9. A controller, configured to control a robot device, the controller configured to:
provide demonstrations for movements of the robot device, wherein each demonstration demonstrates dynamics of the robot device by indicating a sequence of states of the robot device in an ambient space;
encode the states of the robot device which the robot device traverses in the demonstrations to encoded states in a latent space by an encoding function which maps states from the ambient space to the latent space;
determine a vector field in the latent space representing the demonstrated dynamics;
generate a reshaped vector field by reshaping the vector field in the latent space by:
determining a volume function in the latent space which specifies a volume according to a pullback metric according to a decoding function inverse to the encoding function of a predetermined metric in the ambient space, and
locally reshaping or modifying the vector field in regions where the volume of the pullback metric increases;
generate a vector field in the ambient space by mapping the reshaped vector field to the ambient space according to the decoding function; and
control the robot device to follow the generated vector field in the ambient space.

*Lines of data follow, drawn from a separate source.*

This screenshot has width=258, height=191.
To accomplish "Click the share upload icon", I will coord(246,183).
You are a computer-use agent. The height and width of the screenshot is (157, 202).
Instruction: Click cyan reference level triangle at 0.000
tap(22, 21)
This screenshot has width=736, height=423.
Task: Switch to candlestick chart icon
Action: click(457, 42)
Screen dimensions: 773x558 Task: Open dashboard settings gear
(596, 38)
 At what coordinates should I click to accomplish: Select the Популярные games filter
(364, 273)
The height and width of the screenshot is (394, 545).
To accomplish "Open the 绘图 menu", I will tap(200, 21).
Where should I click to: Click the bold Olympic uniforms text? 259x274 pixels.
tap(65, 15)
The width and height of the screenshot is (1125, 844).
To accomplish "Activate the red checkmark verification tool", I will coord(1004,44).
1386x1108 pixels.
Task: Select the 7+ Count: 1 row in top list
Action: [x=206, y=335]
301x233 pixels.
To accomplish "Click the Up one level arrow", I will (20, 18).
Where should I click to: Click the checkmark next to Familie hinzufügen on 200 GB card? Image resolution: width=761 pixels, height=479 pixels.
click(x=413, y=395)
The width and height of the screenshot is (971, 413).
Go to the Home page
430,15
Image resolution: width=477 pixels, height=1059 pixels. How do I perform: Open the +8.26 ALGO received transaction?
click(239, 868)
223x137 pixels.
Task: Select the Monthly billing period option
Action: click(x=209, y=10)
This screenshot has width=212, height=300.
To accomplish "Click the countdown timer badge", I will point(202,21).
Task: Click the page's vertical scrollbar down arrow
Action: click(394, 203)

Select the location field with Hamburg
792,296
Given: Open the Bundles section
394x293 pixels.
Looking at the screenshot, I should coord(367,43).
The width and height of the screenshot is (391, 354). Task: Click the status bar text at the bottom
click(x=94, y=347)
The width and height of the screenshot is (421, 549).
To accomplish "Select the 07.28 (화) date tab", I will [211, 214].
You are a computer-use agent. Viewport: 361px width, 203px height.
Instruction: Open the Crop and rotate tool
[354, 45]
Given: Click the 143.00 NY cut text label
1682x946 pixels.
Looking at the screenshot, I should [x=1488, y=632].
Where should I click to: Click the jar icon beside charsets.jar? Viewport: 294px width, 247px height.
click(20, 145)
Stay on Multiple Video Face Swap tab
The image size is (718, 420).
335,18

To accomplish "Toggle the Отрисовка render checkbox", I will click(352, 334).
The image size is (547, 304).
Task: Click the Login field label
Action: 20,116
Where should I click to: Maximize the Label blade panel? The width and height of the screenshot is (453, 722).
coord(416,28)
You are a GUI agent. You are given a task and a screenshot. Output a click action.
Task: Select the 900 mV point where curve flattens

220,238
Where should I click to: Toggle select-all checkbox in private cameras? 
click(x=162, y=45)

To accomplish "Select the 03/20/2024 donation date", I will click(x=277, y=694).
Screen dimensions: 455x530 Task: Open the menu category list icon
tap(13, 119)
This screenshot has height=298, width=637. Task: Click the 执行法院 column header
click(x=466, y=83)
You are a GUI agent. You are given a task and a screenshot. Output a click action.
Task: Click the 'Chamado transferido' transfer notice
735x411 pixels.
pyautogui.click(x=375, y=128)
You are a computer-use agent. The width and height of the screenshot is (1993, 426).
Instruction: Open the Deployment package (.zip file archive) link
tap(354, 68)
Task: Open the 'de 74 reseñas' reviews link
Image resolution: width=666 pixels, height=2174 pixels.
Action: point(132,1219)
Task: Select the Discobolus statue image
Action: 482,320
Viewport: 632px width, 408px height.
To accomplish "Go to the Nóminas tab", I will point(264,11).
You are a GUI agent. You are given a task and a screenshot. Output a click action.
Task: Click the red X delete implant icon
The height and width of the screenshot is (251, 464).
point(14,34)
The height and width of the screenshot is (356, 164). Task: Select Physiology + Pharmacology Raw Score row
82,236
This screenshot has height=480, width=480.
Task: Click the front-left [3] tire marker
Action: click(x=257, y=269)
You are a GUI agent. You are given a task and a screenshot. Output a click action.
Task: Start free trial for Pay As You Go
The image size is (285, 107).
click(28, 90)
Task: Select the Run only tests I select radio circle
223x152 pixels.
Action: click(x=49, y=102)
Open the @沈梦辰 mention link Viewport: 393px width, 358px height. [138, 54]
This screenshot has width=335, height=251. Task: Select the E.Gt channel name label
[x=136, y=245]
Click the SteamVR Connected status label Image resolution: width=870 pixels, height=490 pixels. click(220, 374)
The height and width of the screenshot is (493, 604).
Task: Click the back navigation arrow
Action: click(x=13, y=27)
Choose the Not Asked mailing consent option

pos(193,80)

10. A non-transitory computer-readable medium on which is stored instructions controlling a robot device, the instructions, when executed by a computer, causing the computer to perform the following steps:
providing demonstrations for movements of the robot device, wherein each demonstration demonstrates dynamics of the robot device by indicating a sequence of states of the robot device in an ambient space;
encoding the states of the robot device which the robot device traverses in the demonstrations to encoded states in a latent space by an encoding function which maps states from the ambient space to the latent space;
determining a vector field in the latent space representing the demonstrated dynamics;
generating a reshaped vector field by reshaping the vector field in the latent space by:
determining a volume function in the latent space which specifies a volume according to a pullback metric according to a decoding function inverse to the encoding function of a predetermined metric in the ambient space, and
locally reshaping or modifying the vector field in regions where the volume of the pullback metric increases;
generating a vector field in the ambient space by mapping the reshaped vector field to ambient space according to the decoding function; and
controlling the robot device to follow the generated vector field in ambient space.